UK organisations overconfident in AI security despite gaps in preparedness

19 January 2026

A new survey by ANS reveals a significant disconnect between UK organizations’ perceptions of their AI security readiness and the reality of their security measures.

Despite widespread confidence—85% of senior IT decision-makers believe they have invested sufficiently in AI security—many lack proactive strategies and targeted investments to address AI-specific risks.

The study, which involved over 2,000 senior IT leaders across various sectors and organization sizes, found that only 42% embed security considerations early in AI projects, and just 37% prioritize security during AI deployment. Instead, many organizations tend to deploy AI tools and then react to threats as they emerge, rather than designing defenses from the outset.

Spending on cybersecurity remains high overall, with 53% allocating between 11% and 30% of their total IT budget to security. However, this investment primarily targets traditional infrastructure and applications, with minimal focus on AI-specific vulnerabilities such as model manipulation, prompt injection, or data leakage. Only 39% plan to invest in securing AI training processes over the next three years, including controls to prevent model poisoning and monitor for abnormal outputs.

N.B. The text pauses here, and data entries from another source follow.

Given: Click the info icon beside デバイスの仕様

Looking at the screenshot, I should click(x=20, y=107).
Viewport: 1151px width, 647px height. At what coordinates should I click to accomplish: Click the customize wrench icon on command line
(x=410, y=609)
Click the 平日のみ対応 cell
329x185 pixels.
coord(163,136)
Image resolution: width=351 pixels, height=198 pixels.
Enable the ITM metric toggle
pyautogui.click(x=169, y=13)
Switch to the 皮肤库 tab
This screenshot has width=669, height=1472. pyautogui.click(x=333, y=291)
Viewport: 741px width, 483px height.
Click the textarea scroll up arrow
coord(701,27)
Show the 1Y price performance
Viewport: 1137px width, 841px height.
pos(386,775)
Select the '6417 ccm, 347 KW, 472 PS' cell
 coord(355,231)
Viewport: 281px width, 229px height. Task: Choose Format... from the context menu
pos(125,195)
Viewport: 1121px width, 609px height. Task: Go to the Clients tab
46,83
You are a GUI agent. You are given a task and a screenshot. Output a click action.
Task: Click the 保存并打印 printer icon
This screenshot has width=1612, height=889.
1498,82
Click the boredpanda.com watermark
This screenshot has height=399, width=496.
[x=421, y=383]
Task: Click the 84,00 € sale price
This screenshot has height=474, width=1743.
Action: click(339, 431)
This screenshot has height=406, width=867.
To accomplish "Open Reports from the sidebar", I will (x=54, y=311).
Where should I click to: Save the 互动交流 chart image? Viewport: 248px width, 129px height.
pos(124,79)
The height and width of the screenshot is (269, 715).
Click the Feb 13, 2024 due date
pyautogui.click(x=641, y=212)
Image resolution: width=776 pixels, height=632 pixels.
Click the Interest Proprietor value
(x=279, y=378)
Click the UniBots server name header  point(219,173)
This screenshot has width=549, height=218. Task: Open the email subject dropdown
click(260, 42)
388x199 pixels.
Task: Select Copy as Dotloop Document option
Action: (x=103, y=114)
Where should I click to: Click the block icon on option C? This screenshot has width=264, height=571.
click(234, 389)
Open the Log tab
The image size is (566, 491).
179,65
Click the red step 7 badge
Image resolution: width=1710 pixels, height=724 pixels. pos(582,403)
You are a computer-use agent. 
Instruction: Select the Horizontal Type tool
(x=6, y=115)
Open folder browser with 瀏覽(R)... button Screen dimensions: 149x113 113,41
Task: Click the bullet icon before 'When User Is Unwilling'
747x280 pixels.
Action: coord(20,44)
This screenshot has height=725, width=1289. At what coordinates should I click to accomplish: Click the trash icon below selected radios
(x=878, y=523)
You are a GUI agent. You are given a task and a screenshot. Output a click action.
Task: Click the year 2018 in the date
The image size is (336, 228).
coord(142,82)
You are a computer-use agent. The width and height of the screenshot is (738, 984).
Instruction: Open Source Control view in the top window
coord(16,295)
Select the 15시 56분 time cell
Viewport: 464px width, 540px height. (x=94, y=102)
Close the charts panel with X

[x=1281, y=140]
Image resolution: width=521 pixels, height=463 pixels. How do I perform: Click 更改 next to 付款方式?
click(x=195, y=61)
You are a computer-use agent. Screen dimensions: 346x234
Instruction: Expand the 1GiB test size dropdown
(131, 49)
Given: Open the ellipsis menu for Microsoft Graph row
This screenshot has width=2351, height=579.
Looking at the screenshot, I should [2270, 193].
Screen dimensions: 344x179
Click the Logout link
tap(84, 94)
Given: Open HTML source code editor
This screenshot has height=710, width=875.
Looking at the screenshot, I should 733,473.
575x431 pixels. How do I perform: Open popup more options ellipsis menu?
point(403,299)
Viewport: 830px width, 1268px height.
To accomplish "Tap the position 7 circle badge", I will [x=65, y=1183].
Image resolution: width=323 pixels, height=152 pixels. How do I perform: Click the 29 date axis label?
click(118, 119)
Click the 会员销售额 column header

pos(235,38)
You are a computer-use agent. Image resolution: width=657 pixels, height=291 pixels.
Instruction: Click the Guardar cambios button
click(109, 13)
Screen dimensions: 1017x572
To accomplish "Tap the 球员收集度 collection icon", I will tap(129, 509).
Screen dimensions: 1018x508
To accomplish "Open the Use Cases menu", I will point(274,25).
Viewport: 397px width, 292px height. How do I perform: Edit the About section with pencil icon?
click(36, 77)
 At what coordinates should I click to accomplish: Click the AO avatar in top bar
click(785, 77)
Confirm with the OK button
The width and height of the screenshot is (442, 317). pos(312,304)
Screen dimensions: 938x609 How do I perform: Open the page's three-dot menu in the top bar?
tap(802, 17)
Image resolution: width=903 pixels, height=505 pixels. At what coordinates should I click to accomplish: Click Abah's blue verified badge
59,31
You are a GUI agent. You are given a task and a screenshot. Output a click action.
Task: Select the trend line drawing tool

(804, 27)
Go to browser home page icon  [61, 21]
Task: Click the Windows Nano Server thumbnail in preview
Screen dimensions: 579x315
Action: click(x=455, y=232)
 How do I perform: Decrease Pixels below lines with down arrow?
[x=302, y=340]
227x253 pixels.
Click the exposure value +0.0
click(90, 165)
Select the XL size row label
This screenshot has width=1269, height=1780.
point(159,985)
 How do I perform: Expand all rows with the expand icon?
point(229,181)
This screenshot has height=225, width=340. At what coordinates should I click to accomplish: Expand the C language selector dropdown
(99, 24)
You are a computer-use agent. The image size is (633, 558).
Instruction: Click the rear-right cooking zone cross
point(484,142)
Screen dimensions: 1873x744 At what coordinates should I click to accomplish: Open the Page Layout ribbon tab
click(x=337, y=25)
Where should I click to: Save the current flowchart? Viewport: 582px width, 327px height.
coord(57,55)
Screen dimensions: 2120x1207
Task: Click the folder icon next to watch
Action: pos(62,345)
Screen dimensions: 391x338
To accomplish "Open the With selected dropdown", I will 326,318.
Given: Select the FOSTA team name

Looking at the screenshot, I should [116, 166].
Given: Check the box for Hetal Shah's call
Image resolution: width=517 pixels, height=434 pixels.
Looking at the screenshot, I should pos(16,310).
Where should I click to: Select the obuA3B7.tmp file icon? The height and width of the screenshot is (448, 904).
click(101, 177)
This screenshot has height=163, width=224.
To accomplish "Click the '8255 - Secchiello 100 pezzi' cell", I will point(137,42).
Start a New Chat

The research highlights a significant gap in human resource investment as well—only 34% of organizations intend to spend on staff training for secure and responsible AI use. This is concerning given that employees often serve as entry points for cyberattacks, whether through sharing sensitive prompts, falling for AI-driven phishing attacks, or relying on manipulated outputs for decision-making.

Kyle Hill, CTO of ANS, emphasized that many organizations assume existing cybersecurity measures automatically extend to AI, which is a dangerous overconfidence. “AI introduces new attack surfaces and vulnerabilities that require dedicated governance, model security protocols, and employee awareness,” he said. “Without a proactive, risk-led approach, organizations leave their AI systems exposed to misuse and manipulation.”

ANS warns that treating AI security as an afterthought or merely a compliance checkbox leaves organizations vulnerable to emerging threats. As AI becomes more embedded in core business operations, the proportion of security budgets and staff training dedicated to AI-specific risks is expected to come under increased scrutiny.

Overall, the survey indicates that the UK’s AI security landscape is characterized by a false sense of security—highlighting the urgent need for organizations to shift from reactive defenses to strategic, proactive security planning that recognizes AI as a distinct and critical attack surface.